It is not simple, any try to make it realistic also makes it rather complex the code to implement it, the explanation to understand it and the thinking to predict outcome of battles in-game.
The following is the mechanics after some iterations of simplification and redesign.
Speed Combat Mechanics:
1. Combat ship speed is equal to the speed of the slowest ship in its fleet.
2. Combatants pick targets randomly but trgetting conditions consider what is under range and what is not:
- Long Range (LR) and fighter/missile weapons: all targets always on range.
- Short Range (SR) weapons: slower targets on range from bout 1, equal speed targets from bout 2, faster targets with only LR weapons from bout 3.
- Close Range (CR) weapons: slower targets on range from bout 2, equal speed targets from bout 3, faster targets without CR weapons from bout 4.

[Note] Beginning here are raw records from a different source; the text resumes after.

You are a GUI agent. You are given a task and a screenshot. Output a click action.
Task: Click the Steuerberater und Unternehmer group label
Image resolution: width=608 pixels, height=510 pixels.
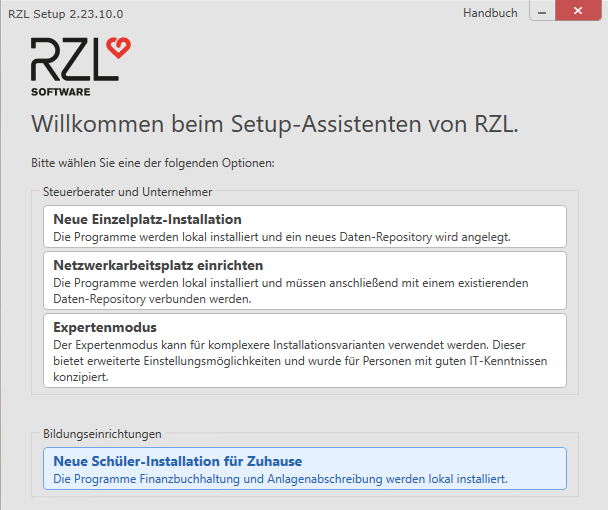pos(127,191)
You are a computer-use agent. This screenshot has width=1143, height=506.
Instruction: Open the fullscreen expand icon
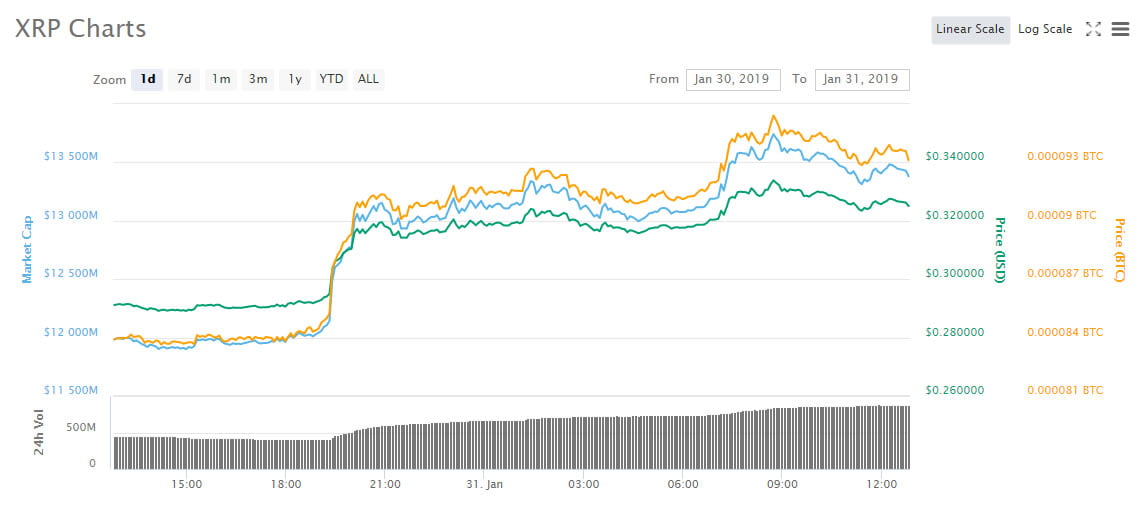1093,29
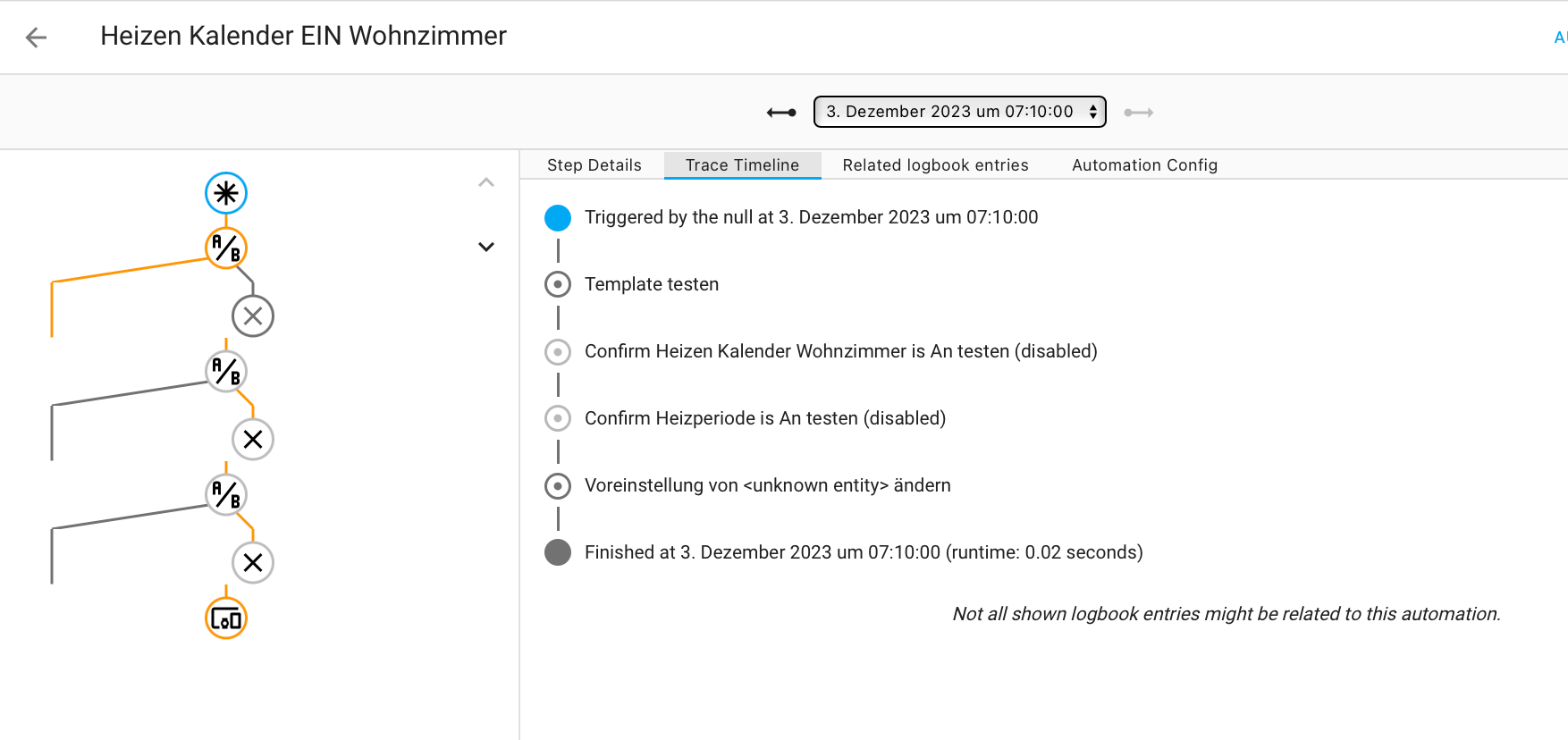Select the third choose A/B node
The width and height of the screenshot is (1568, 740).
[226, 495]
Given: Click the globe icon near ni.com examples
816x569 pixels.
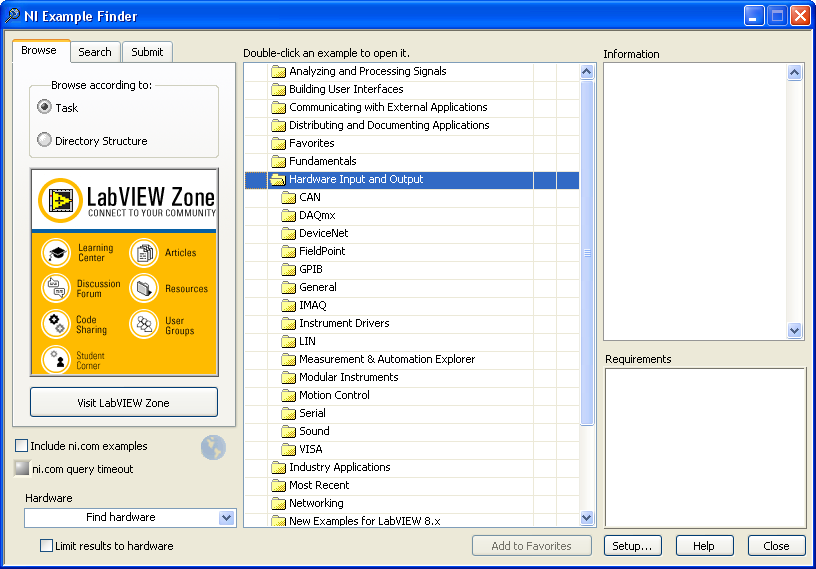Looking at the screenshot, I should pos(213,447).
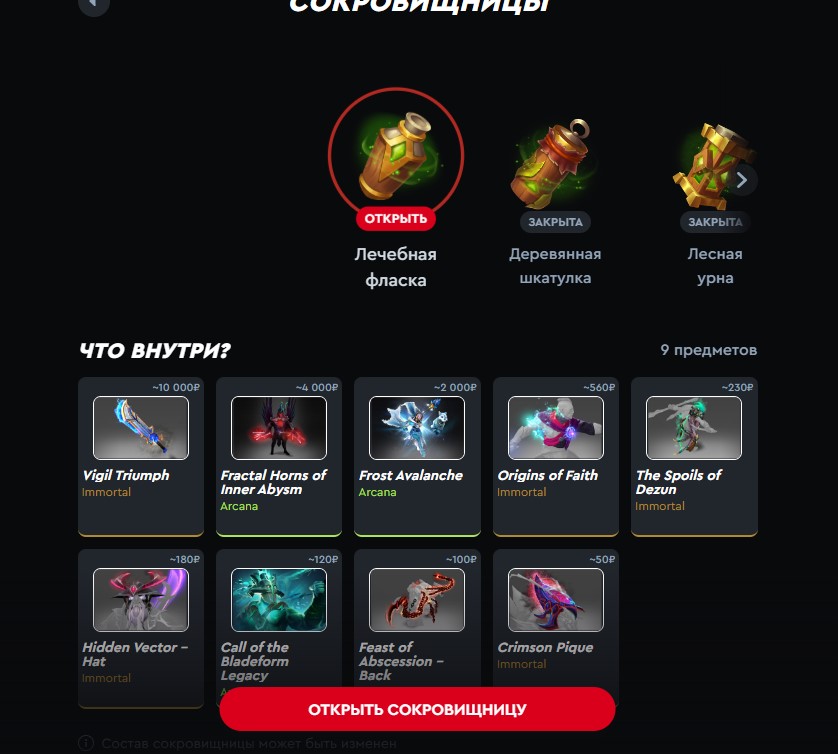The image size is (838, 754).
Task: Open the Vigil Triumph item thumbnail
Action: coord(141,427)
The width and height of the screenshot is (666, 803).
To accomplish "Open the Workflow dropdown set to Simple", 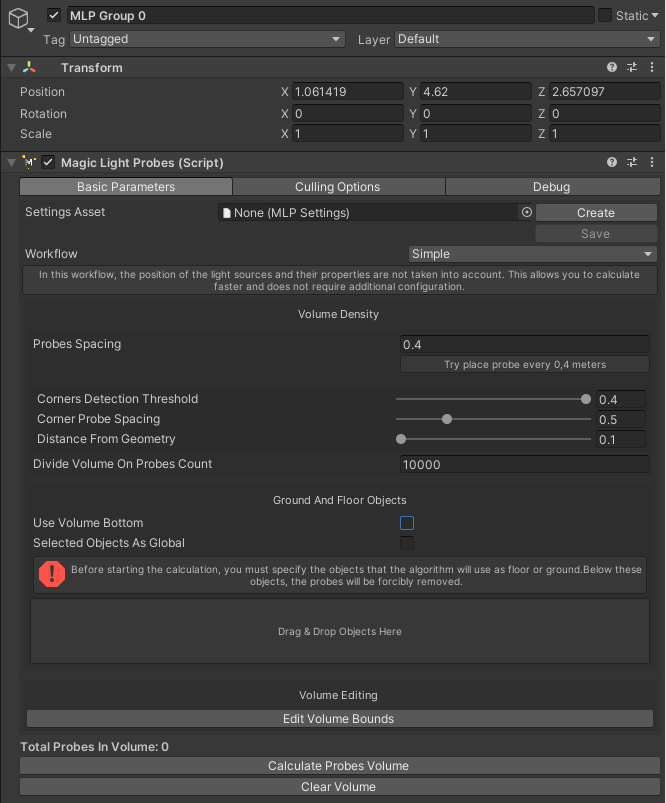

- Variable Range (VR) weapons:
- faster targets with only LR weapons count as one range further whole combat
- faster targets with SR but no CR count as one range closer on bout 1 and one range further on bouts 3 and 4.
- faster targets with CR and slower targets of any kind count as one range closer whole combat.
- equal-speed targets: standard range whole combat.
If VR weapons are removed from the mix, it takes half the space to explain it. And maybe VR isn't worth it: they are a sort of analogic SR weapon. Their purpose is to give some flavour to the Crystal weapons (Mech:Missiles, Cyber:Fighters, Energy:LR-Multishot, Bio:SR&CR, Crystal:VR).
First micromanagement issue: if you have less CR/SR damage than your slower enemy and more LR damage than him, you should prefer to behave as a LR-only ship and stay away from SR/CR enemies instead of close in.
However, if you have ships of different speeds and your slower ships are going to receive strong SR/CR damage if your faster ships stay away, you might prefer your faster LR-only or WeakerSRCR ships to close in to help soak damage or cause more damage earlier, if that benefits you (it depends in many factors). KISS god forbids such complex decision-making.
So damage inflicted/taken depending on pushing/pulling should not be considered in combat targetting, and all ships will take advantage of speed (extra bout shooting and possible more damage taken).
However, there is a simple decision that we could let the players to take: always push or always pull, set via the aggressive/passive fleet toggle if it is extended to aggressive/defensive/passive:
- Aggressive always initiate combat and always push to enemies.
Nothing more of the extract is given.